Todo hombre aspira a poseer un castillo y desde Montaigne sabemos bien cómo debe ser. No será con almenas defensivas donde colgar cualquier estandarte ni tendrá, tampoco, escudos ni blasones. El castillo al que aspira el hombre es el lugar a donde se retira de tiempo en tiempo, cuando el ruido arrecia, cuando siente que la vida pasa. Allí están sus libros, sus amigos, sus silencios, y es donde deposita sus recuerdos. Fresco en verano y cálido en invierno, su arquitectura es variable. A veces cabe en él toda la familia incluyendo niños que corren y chocan con las mesas; otras, se llena sólo con la presencia de su dueño y un libro, una música, una copa. De noche una luz tenue ilumina la oscuridad que le rodea: las fieras saben que allí habita un hombre y el caminante perdido, un amigo. He visto unos cuantos castillos así, algunos ocupaban sólo una habitación en un piso cualquiera de una ciudad. Incluso los hay que son, a veces, un solo libro y su lector fiel. Es suficiente.

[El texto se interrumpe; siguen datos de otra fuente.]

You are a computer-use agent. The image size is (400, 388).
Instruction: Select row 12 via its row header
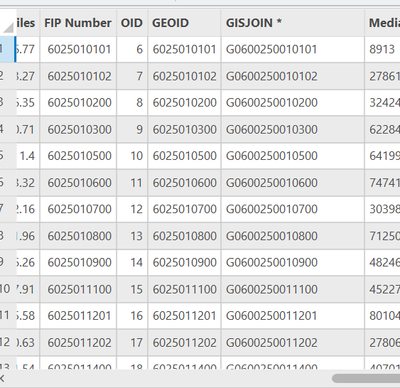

Conozco uno que está rodeado de un paisaje con montañas al fondo y riachuelo que desciende amable desde la ladera. En él habitan los recuerdos del pasado que no abruman a los que vendrán y dejan el espacio justo para que la melancolía no entorpezca y las sombras se ocupen solo de los rincones. En este castillo se reúnen a veces los amigos. Son los compañeros que van quedando después de la batalla. Beben, conversan, escuchan y comparten silencios y miradas, planifican nuevas partidas y se despiden hasta la próxima. Salen renovados y, sin rencor, lucharán de nuevo contra el ruido, tratando de ser mejores, esperando encontrarse todos de nuevo en ese lugar donde han depositado lo mejor de cada uno, la amistad.